Malevolent Creation Interview

Malevolent Creation
M-Theory Audio

There has been a lot of upheaval in Malevolent Creation since their last album, 2015’s Dead Man’s Path. Vocalist Bret Hoffman left the band in 2016 and passed away last year. There were also other lineup changes for The 13th Beast, with guitarist Phil Fasciana the only holdover. Fasciana fills us in on the new lineup, dealing with Hoffman’s passing, touring and other topics.

Chad Bowar: How did Lee Wollenschlaeger (vocals, guitar), Josh Gibbs (bass) and Phil Cancilla (drums) come to join the band?
Phil Fasciana: I had known Josh because he lives near me and played bass with Solstice and I knew he was a great musician and a very cool friend, so he was the first person that I got in the band. Our drummer Phil was also a friend of mine for a few years that I met when he was touring with Hank Williams 3 and played drums in Hank’s grindcore band. Lee, our vocalist/guitarist, was the missing link for us because after he had submitted an email to me with himself singing MC songs and songs he had written and recorded by himself I was so impressed that I contacted him immediately and after talking with him he was completely ready for the job. I’m very lucky to have such great fresh blood in the band and we worked great together when it came time to write and record the new album The 13th Beast.

Was there any doubt that the band would continue after Bret’s illness and death?
Yes.
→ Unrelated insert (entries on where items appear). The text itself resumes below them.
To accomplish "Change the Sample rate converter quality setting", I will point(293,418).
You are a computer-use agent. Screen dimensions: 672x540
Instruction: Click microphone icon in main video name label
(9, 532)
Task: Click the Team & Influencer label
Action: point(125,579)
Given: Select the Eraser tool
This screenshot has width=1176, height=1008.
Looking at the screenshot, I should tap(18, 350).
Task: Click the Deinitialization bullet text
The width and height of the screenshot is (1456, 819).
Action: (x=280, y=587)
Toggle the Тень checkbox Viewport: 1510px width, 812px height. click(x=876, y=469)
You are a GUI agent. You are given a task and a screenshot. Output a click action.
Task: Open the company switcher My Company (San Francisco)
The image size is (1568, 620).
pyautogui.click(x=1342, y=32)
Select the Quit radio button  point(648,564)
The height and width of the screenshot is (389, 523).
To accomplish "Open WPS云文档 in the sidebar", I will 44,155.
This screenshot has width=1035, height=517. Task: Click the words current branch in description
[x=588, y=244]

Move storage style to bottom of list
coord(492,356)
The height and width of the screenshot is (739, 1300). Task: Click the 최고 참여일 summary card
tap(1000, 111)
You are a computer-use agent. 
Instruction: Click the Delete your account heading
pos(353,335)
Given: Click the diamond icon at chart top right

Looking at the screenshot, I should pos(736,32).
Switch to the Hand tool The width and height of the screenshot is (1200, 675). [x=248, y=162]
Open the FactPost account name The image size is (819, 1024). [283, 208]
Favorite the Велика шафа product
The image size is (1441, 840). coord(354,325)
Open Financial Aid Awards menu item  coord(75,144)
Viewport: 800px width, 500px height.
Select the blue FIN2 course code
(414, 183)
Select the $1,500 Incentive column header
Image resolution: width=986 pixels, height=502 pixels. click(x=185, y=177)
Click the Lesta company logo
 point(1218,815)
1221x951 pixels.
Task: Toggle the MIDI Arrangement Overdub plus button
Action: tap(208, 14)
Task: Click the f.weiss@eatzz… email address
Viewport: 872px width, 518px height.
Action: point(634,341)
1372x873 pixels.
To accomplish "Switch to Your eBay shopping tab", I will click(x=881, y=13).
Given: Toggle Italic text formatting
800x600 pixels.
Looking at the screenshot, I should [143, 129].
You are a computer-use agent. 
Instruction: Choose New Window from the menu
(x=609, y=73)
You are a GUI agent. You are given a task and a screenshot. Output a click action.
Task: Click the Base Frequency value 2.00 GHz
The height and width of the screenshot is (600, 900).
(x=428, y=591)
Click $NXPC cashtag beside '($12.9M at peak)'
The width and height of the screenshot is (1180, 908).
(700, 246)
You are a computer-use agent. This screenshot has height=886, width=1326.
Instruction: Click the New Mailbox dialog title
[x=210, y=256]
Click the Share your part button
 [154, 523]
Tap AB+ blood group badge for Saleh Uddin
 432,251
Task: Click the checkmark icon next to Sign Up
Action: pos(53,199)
I was considering changing the band’s name to Envenomed and continue playing all the old MC songs being that I have been the main song writer and started the band in 1986 with Bret on vocals. Bret has been my best friend since I was 10 years old and we were like brothers and I couldn’t imagine playing live without him under the MC name. But Bret told me to continue with the band and to find the best musicians I could and continue with the band. It was a very horrible time for me when he had told me he had cancer and we talked as much as we could and were planning on having him write some lyrics and contribute some vocals to the new album. But his cancer got so bad so fast that it was just not possible and all I could do was pray that he would get better and beat cancer. Unfortunately the cancer was too extreme and took his life so fast that everyone that knew Bret was just devastated. Believe me,I think about him every day and have dreams about him just about every night. He was one of a kind and very humble man and great talent that was taken from us all way too soon. I don’t think I will ever get over the fact that I will never see him again.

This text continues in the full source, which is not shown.